Stored data
--- START ---

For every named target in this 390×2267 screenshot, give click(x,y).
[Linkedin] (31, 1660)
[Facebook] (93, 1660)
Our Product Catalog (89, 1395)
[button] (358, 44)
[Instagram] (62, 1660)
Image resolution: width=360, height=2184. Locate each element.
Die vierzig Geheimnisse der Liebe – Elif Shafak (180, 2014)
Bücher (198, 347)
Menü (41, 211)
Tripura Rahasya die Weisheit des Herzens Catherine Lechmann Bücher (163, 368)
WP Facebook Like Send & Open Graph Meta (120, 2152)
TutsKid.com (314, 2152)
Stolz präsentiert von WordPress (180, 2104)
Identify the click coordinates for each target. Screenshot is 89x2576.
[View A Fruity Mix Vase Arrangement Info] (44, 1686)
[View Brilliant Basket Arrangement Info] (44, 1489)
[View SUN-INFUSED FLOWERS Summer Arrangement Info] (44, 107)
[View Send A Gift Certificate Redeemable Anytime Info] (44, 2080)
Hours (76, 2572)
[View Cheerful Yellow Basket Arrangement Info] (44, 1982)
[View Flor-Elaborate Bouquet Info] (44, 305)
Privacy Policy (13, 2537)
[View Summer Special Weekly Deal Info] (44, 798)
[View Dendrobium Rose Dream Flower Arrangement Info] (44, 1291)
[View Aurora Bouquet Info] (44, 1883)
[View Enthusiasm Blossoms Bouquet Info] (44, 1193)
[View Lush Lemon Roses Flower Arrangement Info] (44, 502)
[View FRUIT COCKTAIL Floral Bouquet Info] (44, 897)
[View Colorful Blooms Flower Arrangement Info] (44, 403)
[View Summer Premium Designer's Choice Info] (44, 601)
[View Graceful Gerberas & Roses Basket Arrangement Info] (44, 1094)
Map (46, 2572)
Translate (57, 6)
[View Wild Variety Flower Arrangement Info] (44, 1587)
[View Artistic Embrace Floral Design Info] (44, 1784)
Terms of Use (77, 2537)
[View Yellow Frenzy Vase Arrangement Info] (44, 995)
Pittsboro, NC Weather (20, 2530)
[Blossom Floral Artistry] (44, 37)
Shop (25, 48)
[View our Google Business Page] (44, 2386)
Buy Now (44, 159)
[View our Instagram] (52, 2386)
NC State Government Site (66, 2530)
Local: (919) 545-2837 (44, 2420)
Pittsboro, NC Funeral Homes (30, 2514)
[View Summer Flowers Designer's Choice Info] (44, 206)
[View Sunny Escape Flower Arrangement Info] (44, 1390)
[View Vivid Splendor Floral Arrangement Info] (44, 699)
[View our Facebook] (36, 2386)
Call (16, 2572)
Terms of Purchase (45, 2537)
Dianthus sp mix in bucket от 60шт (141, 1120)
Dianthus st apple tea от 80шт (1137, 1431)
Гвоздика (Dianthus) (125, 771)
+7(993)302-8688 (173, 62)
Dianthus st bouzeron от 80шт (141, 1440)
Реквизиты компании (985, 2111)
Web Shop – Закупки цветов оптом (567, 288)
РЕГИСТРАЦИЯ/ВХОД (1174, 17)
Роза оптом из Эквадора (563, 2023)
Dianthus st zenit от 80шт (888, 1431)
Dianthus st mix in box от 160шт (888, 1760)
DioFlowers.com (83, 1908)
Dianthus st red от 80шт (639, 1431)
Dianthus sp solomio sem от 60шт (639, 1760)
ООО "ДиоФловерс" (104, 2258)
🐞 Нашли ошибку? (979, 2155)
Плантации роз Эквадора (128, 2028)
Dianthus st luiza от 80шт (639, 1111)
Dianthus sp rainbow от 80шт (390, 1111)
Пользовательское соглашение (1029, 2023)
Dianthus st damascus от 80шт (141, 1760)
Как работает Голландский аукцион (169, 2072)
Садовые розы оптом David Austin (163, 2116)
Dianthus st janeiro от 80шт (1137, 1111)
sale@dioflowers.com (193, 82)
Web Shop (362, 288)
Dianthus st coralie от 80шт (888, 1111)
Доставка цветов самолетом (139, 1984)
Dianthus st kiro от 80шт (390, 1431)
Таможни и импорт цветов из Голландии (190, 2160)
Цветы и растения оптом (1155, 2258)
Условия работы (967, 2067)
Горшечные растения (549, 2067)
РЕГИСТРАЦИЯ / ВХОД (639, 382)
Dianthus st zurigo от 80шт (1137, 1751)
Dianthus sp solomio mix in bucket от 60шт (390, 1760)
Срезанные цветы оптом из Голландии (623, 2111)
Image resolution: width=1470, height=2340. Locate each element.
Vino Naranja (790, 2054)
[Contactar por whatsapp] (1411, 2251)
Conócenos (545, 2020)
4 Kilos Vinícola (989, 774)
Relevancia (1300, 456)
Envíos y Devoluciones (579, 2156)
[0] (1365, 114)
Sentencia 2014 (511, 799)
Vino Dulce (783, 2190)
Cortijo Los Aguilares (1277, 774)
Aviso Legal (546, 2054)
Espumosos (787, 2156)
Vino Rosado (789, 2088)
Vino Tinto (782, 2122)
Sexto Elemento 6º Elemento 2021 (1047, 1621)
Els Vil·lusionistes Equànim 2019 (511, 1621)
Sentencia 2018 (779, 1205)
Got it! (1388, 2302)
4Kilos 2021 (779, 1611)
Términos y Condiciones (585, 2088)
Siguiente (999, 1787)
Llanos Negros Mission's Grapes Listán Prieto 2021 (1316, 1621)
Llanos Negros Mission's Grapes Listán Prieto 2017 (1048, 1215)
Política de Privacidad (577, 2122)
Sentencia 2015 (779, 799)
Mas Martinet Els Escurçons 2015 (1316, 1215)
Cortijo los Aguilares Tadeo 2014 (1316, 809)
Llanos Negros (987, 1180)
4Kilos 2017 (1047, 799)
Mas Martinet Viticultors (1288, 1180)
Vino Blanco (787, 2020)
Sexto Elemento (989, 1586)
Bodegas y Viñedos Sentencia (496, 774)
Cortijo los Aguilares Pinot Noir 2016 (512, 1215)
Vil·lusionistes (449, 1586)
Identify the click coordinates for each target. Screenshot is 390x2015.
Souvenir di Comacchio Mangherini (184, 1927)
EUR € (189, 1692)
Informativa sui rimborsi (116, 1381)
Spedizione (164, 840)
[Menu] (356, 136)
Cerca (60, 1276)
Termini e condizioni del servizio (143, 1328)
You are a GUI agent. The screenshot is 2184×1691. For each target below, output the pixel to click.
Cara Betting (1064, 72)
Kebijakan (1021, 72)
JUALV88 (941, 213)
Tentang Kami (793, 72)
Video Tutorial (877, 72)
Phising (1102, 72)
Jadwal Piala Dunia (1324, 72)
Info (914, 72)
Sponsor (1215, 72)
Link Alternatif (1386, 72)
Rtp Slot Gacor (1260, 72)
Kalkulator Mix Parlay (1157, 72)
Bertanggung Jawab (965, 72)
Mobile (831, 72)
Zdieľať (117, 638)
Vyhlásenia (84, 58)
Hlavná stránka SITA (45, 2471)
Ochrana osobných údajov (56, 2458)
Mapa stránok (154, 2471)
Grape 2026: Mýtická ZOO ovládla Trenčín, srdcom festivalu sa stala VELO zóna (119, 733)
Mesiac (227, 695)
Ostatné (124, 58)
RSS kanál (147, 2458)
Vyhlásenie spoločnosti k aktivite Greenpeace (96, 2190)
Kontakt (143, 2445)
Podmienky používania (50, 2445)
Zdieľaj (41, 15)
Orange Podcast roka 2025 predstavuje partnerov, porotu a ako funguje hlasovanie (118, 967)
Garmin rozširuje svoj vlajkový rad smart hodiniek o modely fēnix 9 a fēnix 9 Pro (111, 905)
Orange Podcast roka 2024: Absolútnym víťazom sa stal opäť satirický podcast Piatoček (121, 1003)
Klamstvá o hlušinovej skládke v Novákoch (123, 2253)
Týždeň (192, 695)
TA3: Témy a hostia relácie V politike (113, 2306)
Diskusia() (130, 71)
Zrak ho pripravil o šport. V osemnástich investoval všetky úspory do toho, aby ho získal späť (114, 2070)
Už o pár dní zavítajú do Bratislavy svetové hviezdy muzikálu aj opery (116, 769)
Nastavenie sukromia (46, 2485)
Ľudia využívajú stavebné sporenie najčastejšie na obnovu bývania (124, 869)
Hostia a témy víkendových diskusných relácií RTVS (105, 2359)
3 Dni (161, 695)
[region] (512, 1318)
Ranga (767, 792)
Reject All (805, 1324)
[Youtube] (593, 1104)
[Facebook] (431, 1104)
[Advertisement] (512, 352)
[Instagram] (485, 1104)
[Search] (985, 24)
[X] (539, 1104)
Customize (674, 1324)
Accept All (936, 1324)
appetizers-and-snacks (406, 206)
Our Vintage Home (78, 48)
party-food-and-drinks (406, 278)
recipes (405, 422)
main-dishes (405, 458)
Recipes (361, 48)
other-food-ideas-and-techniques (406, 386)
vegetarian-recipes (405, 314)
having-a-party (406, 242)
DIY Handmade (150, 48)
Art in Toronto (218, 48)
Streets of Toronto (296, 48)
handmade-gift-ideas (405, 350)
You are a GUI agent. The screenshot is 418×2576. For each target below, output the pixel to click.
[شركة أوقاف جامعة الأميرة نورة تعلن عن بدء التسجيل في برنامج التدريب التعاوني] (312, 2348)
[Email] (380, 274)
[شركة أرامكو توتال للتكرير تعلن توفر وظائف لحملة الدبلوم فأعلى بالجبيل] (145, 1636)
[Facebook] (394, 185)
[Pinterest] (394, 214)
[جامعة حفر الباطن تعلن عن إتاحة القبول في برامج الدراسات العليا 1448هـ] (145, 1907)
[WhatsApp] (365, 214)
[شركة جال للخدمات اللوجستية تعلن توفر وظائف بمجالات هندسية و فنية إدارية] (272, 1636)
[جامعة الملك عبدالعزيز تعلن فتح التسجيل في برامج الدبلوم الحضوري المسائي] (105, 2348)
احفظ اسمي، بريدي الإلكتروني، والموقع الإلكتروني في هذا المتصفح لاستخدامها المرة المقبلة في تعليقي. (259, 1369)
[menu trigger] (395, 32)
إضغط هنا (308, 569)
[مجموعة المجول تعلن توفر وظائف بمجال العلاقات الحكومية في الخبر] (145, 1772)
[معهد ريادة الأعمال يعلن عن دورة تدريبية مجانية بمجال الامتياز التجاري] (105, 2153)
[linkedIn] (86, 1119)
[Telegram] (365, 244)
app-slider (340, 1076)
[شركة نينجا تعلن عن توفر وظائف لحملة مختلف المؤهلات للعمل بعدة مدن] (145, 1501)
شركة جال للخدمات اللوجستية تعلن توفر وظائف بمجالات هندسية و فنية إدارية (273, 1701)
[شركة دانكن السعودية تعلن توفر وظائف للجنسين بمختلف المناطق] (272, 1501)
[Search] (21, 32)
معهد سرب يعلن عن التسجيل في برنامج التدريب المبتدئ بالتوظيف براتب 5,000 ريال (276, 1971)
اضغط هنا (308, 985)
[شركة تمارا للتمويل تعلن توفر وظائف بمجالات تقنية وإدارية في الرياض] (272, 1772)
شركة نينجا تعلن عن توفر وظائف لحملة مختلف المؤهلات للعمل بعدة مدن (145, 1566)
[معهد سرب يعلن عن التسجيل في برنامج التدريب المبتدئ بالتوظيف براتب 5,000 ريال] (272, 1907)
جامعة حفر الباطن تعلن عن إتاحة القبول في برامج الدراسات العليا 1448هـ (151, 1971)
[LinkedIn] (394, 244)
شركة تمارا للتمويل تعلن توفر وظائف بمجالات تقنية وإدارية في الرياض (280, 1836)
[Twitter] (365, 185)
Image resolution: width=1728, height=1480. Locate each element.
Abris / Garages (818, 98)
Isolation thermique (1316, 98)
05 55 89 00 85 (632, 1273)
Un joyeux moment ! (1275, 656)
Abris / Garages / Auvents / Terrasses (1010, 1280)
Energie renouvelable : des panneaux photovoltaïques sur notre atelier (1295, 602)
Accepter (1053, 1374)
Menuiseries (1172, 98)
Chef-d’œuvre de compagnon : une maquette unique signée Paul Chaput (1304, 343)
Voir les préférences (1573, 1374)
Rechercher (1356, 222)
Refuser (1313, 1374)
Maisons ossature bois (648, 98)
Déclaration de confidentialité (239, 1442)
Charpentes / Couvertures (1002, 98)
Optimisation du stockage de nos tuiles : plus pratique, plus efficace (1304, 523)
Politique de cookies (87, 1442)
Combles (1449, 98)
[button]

--- END ---

§ **Task directions**: The reply should consist solely of the lines above from the one that has "[شركة أرامكو توتال" through the one that has "[شركة جال للخدمات", reproduced exactly.

§ **Response area**:
[شركة أرامكو توتال للتكرير تعلن توفر وظائف لحملة الدبلوم فأعلى بالجبيل] (145, 1636)
[Facebook] (394, 185)
[Pinterest] (394, 214)
[جامعة حفر الباطن تعلن عن إتاحة القبول في برامج الدراسات العليا 1448هـ] (145, 1907)
[WhatsApp] (365, 214)
[شركة جال للخدمات اللوجستية تعلن توفر وظائف بمجالات هندسية و فنية إدارية] (272, 1636)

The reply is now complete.